> _Given request_
Convert the data below into a JSON list of strings, with one string for each line and blank lines omitted.
--- begin ---
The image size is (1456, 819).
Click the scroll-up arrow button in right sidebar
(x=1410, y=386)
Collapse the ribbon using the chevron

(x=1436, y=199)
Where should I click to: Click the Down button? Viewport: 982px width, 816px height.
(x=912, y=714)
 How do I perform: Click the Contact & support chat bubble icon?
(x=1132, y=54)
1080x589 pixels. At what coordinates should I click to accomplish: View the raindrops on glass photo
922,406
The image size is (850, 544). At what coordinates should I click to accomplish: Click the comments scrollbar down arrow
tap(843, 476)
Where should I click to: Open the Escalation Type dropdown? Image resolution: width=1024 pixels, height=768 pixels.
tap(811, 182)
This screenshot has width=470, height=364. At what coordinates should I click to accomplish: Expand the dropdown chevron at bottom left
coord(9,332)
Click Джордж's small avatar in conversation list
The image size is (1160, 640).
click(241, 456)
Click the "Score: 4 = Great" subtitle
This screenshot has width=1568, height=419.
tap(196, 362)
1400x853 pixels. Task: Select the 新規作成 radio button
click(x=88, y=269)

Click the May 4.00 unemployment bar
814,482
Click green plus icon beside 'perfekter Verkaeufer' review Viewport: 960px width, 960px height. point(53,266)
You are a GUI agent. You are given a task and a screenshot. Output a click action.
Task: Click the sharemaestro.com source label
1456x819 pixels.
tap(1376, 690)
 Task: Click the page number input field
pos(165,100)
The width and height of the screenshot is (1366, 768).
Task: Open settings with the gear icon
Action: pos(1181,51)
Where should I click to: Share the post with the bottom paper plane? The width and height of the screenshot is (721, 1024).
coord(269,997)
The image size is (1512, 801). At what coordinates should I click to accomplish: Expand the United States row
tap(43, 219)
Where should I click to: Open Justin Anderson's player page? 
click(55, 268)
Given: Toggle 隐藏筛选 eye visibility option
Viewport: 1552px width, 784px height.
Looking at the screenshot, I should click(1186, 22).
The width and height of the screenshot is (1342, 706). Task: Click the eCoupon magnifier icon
--- end ---
> _Result_
[
  "The image size is (1456, 819).",
  "Click the scroll-up arrow button in right sidebar",
  "(x=1410, y=386)",
  "Collapse the ribbon using the chevron",
  "(x=1436, y=199)",
  "Where should I click to: Click the Down button? Viewport: 982px width, 816px height.",
  "(x=912, y=714)",
  " How do I perform: Click the Contact & support chat bubble icon?",
  "(x=1132, y=54)",
  "1080x589 pixels. At what coordinates should I click to accomplish: View the raindrops on glass photo",
  "922,406",
  "The image size is (850, 544). At what coordinates should I click to accomplish: Click the comments scrollbar down arrow",
  "tap(843, 476)",
  "Where should I click to: Open the Escalation Type dropdown? Image resolution: width=1024 pixels, height=768 pixels.",
  "tap(811, 182)",
  "This screenshot has width=470, height=364. At what coordinates should I click to accomplish: Expand the dropdown chevron at bottom left",
  "coord(9,332)",
  "Click Джордж's small avatar in conversation list",
  "The image size is (1160, 640).",
  "click(241, 456)",
  "Click the \"Score: 4 = Great\" subtitle",
  "This screenshot has width=1568, height=419.",
  "tap(196, 362)",
  "1400x853 pixels. Task: Select the 新規作成 radio button",
  "click(x=88, y=269)",
  "Click the May 4.00 unemployment bar",
  "814,482",
  "Click green plus icon beside 'perfekter Verkaeufer' review Viewport: 960px width, 960px height. point(53,266)",
  "You are a GUI agent. You are given a task and a screenshot. Output a click action.",
  "Task: Click the sharemaestro.com source label",
  "1456x819 pixels.",
  "tap(1376, 690)",
  " Task: Click the page number input field",
  "pos(165,100)",
  "The width and height of the screenshot is (1366, 768).",
  "Task: Open settings with the gear icon",
  "Action: pos(1181,51)",
  "Where should I click to: Share the post with the bottom paper plane? The width and height of the screenshot is (721, 1024).",
  "coord(269,997)",
  "The image size is (1512, 801). At what coordinates should I click to accomplish: Expand the United States row",
  "tap(43, 219)",
  "Where should I click to: Open Justin Anderson's player page? ",
  "click(55, 268)",
  "Given: Toggle 隐藏筛选 eye visibility option",
  "Viewport: 1552px width, 784px height.",
  "Looking at the screenshot, I should click(1186, 22).",
  "The width and height of the screenshot is (1342, 706). Task: Click the eCoupon magnifier icon"
]